┌─ STUDY MATERIAL

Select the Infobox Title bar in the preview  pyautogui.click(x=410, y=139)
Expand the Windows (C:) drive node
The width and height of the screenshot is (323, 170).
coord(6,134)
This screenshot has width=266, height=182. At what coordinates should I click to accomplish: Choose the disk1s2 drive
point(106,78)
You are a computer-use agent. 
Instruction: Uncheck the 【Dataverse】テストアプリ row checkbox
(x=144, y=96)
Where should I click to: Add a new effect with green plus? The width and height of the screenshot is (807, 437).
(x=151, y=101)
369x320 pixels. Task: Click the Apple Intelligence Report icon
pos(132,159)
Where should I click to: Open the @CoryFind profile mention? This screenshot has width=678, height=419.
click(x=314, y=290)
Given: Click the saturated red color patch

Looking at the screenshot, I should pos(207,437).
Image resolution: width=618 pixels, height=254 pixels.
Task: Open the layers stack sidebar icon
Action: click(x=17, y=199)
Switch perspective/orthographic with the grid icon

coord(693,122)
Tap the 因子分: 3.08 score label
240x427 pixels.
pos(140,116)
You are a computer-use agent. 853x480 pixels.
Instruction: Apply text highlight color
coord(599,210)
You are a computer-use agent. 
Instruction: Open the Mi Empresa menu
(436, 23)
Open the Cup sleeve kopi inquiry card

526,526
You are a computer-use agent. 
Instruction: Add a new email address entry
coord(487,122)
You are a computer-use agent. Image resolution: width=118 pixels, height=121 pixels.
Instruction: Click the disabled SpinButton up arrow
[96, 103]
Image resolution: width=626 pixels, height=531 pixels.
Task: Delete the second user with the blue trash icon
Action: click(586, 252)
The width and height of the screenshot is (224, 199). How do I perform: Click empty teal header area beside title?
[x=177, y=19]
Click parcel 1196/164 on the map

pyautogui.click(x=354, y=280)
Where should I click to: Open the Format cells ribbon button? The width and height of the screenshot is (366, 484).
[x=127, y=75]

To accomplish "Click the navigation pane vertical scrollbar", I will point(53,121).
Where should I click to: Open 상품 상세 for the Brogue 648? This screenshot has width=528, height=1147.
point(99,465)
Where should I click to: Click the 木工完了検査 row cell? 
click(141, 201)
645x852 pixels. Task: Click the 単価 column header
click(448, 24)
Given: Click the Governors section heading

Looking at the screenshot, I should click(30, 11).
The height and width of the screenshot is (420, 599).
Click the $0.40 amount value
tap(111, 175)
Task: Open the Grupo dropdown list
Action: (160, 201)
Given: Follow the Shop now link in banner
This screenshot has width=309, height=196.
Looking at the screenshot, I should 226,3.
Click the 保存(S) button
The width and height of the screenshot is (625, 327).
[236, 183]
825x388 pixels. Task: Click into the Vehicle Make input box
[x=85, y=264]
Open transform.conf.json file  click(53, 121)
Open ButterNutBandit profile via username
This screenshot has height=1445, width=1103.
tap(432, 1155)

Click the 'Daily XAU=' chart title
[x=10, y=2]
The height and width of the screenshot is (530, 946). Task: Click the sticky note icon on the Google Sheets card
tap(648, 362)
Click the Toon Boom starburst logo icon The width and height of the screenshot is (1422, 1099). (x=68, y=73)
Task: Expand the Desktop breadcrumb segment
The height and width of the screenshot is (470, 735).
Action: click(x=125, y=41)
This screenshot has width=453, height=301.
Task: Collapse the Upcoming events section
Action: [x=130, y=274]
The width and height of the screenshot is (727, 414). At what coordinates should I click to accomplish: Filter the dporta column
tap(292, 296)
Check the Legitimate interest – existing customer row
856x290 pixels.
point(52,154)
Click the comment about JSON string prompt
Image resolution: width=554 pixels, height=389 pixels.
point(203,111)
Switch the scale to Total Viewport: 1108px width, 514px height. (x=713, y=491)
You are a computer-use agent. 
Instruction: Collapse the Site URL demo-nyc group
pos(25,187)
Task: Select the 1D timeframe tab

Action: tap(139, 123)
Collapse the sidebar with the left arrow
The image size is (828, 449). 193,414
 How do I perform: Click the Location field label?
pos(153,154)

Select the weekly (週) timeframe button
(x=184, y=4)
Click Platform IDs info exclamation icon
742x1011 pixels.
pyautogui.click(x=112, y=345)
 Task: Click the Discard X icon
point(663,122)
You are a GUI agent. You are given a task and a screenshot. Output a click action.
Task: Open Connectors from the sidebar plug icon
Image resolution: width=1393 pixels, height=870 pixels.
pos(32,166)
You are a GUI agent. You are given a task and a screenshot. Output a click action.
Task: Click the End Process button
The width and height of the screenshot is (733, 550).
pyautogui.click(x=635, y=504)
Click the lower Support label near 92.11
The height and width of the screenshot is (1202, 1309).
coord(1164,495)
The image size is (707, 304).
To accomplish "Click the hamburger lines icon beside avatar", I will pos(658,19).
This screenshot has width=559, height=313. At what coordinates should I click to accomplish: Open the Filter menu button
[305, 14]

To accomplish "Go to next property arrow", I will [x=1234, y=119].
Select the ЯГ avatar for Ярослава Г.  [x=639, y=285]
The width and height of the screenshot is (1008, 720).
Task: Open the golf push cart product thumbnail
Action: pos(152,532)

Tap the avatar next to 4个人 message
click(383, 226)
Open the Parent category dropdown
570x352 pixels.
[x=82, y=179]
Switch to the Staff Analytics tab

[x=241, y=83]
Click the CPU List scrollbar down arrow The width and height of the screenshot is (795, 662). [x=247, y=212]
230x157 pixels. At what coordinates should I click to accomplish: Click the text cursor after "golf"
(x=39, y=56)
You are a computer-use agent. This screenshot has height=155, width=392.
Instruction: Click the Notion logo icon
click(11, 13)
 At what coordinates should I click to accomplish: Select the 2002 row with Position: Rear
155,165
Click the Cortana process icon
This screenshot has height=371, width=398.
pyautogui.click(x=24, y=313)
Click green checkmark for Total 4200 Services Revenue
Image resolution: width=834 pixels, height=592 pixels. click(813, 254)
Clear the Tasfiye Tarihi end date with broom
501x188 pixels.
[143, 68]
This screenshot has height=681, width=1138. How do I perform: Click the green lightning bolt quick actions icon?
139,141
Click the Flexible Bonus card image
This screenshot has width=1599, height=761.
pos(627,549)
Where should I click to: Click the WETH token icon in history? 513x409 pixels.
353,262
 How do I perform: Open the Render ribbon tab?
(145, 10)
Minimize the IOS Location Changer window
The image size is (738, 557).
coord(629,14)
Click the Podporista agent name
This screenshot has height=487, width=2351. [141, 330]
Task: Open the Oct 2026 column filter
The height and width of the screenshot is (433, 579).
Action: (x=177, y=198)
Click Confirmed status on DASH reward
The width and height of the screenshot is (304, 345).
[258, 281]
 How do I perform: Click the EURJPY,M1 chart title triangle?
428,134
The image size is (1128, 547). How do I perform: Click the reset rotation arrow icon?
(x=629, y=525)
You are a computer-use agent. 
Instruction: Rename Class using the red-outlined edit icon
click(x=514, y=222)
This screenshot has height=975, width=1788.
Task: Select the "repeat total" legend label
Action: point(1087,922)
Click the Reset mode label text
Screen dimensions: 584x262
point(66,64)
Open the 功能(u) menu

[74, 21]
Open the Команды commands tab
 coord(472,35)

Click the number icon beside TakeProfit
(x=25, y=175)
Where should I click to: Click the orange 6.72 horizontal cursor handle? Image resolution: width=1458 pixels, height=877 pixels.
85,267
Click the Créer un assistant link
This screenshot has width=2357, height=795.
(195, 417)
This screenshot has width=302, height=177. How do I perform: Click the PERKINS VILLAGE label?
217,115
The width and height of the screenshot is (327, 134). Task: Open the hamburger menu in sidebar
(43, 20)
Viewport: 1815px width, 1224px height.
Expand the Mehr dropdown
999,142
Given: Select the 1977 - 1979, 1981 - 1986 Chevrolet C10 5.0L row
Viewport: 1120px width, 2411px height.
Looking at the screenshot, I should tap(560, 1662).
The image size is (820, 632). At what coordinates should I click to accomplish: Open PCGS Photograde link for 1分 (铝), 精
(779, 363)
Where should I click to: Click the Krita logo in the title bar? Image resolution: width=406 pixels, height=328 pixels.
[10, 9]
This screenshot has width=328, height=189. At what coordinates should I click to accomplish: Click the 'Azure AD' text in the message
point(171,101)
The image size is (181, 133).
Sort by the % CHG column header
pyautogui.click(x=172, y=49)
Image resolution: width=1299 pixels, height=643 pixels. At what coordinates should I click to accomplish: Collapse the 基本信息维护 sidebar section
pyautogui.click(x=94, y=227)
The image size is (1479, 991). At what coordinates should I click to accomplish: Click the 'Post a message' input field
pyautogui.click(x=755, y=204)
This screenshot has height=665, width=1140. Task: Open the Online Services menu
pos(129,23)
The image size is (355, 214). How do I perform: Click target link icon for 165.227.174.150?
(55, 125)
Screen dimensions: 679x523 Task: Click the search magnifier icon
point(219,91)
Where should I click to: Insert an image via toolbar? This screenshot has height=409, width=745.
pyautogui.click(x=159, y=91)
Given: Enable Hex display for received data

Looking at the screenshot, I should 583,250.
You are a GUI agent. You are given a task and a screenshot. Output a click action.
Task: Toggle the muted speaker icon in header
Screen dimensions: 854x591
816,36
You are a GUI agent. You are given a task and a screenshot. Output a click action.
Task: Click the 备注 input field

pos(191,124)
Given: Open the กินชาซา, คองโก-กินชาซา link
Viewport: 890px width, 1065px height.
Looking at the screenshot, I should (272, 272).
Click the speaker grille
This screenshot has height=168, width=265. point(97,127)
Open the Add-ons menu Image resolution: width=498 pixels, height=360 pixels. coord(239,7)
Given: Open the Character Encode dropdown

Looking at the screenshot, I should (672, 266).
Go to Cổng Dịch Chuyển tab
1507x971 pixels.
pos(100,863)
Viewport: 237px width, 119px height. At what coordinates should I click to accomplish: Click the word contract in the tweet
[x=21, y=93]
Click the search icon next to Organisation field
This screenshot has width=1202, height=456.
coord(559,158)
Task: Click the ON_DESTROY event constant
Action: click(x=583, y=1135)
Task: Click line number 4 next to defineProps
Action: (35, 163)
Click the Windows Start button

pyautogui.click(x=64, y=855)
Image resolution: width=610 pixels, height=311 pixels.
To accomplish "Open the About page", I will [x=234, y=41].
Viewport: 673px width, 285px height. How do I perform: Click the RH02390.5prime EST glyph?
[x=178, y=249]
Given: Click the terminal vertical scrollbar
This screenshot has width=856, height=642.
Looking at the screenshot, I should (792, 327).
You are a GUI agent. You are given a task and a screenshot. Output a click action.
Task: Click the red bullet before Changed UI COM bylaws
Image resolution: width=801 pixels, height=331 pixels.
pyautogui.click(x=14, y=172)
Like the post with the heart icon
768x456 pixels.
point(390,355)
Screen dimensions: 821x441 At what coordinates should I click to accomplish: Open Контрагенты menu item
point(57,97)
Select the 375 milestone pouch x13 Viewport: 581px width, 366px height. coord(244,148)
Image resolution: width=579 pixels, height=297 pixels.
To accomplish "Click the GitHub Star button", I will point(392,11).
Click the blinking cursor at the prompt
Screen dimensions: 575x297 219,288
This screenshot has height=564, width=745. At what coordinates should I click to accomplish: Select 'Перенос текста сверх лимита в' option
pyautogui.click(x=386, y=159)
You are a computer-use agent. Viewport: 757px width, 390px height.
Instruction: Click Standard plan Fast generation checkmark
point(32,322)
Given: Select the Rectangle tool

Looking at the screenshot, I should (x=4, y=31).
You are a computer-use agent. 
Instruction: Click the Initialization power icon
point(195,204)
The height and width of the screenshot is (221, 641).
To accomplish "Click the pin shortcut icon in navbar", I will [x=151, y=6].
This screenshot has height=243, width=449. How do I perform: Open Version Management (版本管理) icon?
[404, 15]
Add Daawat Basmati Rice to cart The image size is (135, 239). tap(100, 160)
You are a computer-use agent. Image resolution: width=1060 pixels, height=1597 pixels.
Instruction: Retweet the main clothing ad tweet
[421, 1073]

└─

#### WHAT YOU SHOULD DO
Only the lines from the one containing "Instruction: Retweet the" through the end of the material should be reproduced, exactly, with both ends included.

#### RESULT OF THE EXERCISE
Instruction: Retweet the main clothing ad tweet
[421, 1073]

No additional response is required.